> _TASK INSTRUCTIONS_: Lines before the one containing "Task: Click the cloud upload icon" are left out; return that line and every line after it exactly, through the end of the data below.

> _EXTRACTED MATERIAL_:

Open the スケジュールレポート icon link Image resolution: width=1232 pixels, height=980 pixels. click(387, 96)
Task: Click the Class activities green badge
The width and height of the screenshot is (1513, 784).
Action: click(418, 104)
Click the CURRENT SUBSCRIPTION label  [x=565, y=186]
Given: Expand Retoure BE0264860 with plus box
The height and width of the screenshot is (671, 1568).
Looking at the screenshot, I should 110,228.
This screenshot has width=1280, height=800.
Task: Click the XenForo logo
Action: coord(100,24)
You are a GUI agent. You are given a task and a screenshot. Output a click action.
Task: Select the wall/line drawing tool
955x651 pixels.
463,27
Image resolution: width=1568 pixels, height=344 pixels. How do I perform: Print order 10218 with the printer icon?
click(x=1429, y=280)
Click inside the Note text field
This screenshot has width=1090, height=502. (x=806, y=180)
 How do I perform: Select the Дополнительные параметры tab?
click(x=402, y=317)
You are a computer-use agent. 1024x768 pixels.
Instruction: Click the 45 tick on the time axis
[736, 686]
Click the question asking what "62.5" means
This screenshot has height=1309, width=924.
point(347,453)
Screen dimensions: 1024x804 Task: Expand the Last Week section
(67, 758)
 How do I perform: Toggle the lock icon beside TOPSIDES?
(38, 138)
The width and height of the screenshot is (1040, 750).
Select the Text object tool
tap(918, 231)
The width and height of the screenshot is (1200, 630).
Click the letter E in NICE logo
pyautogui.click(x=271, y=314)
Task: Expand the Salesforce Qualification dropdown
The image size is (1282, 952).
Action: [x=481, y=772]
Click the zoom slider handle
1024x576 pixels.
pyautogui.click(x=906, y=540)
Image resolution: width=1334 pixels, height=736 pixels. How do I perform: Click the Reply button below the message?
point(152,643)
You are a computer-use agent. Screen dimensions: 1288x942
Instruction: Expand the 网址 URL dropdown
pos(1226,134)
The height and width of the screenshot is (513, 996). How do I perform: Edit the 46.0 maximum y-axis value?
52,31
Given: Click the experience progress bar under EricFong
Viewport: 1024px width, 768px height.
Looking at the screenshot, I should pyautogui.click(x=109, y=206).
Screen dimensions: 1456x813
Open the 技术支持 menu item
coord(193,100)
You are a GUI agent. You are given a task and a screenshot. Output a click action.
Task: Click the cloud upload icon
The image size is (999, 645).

> _ANSWER SECTION_:
Task: Click the cloud upload icon
The image size is (999, 645).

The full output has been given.